§ **THE TASK**: Output every record below precisely as it is written.

Dataset items
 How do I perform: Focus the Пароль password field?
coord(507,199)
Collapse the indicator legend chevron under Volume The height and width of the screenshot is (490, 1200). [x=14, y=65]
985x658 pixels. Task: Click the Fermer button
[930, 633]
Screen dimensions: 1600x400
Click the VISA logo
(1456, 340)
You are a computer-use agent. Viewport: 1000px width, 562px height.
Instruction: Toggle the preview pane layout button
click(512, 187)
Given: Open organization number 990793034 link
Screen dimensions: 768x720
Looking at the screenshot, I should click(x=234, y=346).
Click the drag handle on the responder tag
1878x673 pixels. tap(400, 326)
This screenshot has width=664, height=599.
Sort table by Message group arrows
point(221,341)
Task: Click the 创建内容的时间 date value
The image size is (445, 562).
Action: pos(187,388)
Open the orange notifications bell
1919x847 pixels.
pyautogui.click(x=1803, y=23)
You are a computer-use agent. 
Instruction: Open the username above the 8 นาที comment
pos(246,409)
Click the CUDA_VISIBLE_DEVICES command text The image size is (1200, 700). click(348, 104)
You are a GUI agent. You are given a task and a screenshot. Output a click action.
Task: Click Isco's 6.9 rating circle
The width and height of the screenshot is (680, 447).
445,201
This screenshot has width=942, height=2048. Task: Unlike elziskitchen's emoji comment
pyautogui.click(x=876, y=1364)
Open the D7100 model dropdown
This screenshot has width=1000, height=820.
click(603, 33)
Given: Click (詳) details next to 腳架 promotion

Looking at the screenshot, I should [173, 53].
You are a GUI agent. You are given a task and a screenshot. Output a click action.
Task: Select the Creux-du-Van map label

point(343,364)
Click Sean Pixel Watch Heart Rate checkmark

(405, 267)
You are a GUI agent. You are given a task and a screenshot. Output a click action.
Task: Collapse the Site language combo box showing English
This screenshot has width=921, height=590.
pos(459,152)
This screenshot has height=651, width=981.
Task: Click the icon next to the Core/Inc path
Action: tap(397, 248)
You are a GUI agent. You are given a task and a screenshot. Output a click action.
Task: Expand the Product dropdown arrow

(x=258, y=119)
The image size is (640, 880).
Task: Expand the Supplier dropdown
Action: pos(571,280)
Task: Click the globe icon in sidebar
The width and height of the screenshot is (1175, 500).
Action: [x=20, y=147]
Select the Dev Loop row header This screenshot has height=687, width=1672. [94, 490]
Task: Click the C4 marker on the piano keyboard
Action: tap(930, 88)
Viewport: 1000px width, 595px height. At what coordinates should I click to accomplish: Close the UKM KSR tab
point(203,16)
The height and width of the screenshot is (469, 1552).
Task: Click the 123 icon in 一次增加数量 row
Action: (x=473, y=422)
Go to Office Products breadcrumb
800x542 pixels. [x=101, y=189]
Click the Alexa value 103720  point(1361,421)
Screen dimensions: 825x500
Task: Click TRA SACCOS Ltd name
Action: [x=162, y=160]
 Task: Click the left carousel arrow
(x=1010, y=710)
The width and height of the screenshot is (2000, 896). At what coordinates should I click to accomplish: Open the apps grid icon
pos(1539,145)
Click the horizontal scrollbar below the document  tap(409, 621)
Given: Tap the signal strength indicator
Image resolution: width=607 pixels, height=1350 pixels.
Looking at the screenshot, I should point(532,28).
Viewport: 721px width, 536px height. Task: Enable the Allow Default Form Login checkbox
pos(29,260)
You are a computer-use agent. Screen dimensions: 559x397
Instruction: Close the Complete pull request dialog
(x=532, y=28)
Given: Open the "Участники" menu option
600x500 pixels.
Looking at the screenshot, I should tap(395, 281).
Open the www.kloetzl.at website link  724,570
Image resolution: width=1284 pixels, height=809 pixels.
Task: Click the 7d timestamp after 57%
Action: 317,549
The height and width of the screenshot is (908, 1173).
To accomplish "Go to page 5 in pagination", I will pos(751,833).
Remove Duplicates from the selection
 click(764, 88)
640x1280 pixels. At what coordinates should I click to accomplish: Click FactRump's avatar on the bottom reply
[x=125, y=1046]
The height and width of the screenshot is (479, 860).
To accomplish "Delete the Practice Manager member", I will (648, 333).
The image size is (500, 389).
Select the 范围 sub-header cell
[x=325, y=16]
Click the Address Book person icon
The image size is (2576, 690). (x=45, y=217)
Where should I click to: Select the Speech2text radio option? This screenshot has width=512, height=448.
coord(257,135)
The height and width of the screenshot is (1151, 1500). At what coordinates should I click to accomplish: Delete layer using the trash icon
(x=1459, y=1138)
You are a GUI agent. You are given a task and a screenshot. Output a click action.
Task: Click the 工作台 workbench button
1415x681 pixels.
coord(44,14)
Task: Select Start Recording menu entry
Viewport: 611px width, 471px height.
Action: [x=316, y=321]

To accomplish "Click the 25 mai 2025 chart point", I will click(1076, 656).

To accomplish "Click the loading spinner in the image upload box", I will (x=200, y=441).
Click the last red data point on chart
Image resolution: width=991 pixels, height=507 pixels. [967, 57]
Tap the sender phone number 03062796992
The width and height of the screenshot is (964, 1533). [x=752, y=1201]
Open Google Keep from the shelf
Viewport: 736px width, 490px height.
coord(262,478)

§ **RESULT OF THIS EXERCISE**:
 How do I perform: Focus the Пароль password field?
coord(507,199)
Collapse the indicator legend chevron under Volume The height and width of the screenshot is (490, 1200). [x=14, y=65]
985x658 pixels. Task: Click the Fermer button
[930, 633]
Screen dimensions: 1600x400
Click the VISA logo
(1456, 340)
You are a computer-use agent. Viewport: 1000px width, 562px height.
Instruction: Toggle the preview pane layout button
click(512, 187)
Given: Open organization number 990793034 link
Screen dimensions: 768x720
Looking at the screenshot, I should click(x=234, y=346).
Click the drag handle on the responder tag
1878x673 pixels. tap(400, 326)
This screenshot has width=664, height=599.
Sort table by Message group arrows
point(221,341)
Task: Click the 创建内容的时间 date value
The image size is (445, 562).
Action: pos(187,388)
Open the orange notifications bell
1919x847 pixels.
pyautogui.click(x=1803, y=23)
You are a computer-use agent. 
Instruction: Open the username above the 8 นาที comment
pos(246,409)
Click the CUDA_VISIBLE_DEVICES command text The image size is (1200, 700). click(348, 104)
You are a GUI agent. You are given a task and a screenshot. Output a click action.
Task: Click Isco's 6.9 rating circle
The width and height of the screenshot is (680, 447).
445,201
This screenshot has width=942, height=2048. Task: Unlike elziskitchen's emoji comment
pyautogui.click(x=876, y=1364)
Open the D7100 model dropdown
This screenshot has width=1000, height=820.
click(603, 33)
Given: Click (詳) details next to 腳架 promotion

Looking at the screenshot, I should [173, 53].
You are a GUI agent. You are given a task and a screenshot. Output a click action.
Task: Select the Creux-du-Van map label

point(343,364)
Click Sean Pixel Watch Heart Rate checkmark

(405, 267)
You are a GUI agent. You are given a task and a screenshot. Output a click action.
Task: Collapse the Site language combo box showing English
This screenshot has width=921, height=590.
pos(459,152)
This screenshot has height=651, width=981.
Task: Click the icon next to the Core/Inc path
Action: tap(397, 248)
You are a GUI agent. You are given a task and a screenshot. Output a click action.
Task: Expand the Product dropdown arrow

(x=258, y=119)
The image size is (640, 880).
Task: Expand the Supplier dropdown
Action: pos(571,280)
Task: Click the globe icon in sidebar
The width and height of the screenshot is (1175, 500).
Action: [x=20, y=147]
Select the Dev Loop row header This screenshot has height=687, width=1672. [94, 490]
Task: Click the C4 marker on the piano keyboard
Action: tap(930, 88)
Viewport: 1000px width, 595px height. At what coordinates should I click to accomplish: Close the UKM KSR tab
point(203,16)
The height and width of the screenshot is (469, 1552).
Task: Click the 123 icon in 一次增加数量 row
Action: (x=473, y=422)
Go to Office Products breadcrumb
800x542 pixels. [x=101, y=189]
Click the Alexa value 103720  point(1361,421)
Screen dimensions: 825x500
Task: Click TRA SACCOS Ltd name
Action: [x=162, y=160]
 Task: Click the left carousel arrow
(x=1010, y=710)
The width and height of the screenshot is (2000, 896). At what coordinates should I click to accomplish: Open the apps grid icon
pos(1539,145)
Click the horizontal scrollbar below the document  tap(409, 621)
Given: Tap the signal strength indicator
Image resolution: width=607 pixels, height=1350 pixels.
Looking at the screenshot, I should point(532,28).
Viewport: 721px width, 536px height. Task: Enable the Allow Default Form Login checkbox
pos(29,260)
You are a computer-use agent. Screen dimensions: 559x397
Instruction: Close the Complete pull request dialog
(x=532, y=28)
Given: Open the "Участники" menu option
600x500 pixels.
Looking at the screenshot, I should tap(395, 281).
Open the www.kloetzl.at website link  724,570
Image resolution: width=1284 pixels, height=809 pixels.
Task: Click the 7d timestamp after 57%
Action: 317,549
The height and width of the screenshot is (908, 1173).
To accomplish "Go to page 5 in pagination", I will pos(751,833).
Remove Duplicates from the selection
 click(764, 88)
640x1280 pixels. At what coordinates should I click to accomplish: Click FactRump's avatar on the bottom reply
[x=125, y=1046]
The height and width of the screenshot is (479, 860).
To accomplish "Delete the Practice Manager member", I will (648, 333).
The image size is (500, 389).
Select the 范围 sub-header cell
[x=325, y=16]
Click the Address Book person icon
The image size is (2576, 690). (x=45, y=217)
Where should I click to: Select the Speech2text radio option? This screenshot has width=512, height=448.
coord(257,135)
The height and width of the screenshot is (1151, 1500). At what coordinates should I click to accomplish: Delete layer using the trash icon
(x=1459, y=1138)
You are a GUI agent. You are given a task and a screenshot. Output a click action.
Task: Click the 工作台 workbench button
1415x681 pixels.
coord(44,14)
Task: Select Start Recording menu entry
Viewport: 611px width, 471px height.
Action: [x=316, y=321]

To accomplish "Click the 25 mai 2025 chart point", I will click(1076, 656).

To accomplish "Click the loading spinner in the image upload box", I will (x=200, y=441).
Click the last red data point on chart
Image resolution: width=991 pixels, height=507 pixels. [967, 57]
Tap the sender phone number 03062796992
The width and height of the screenshot is (964, 1533). [x=752, y=1201]
Open Google Keep from the shelf
Viewport: 736px width, 490px height.
coord(262,478)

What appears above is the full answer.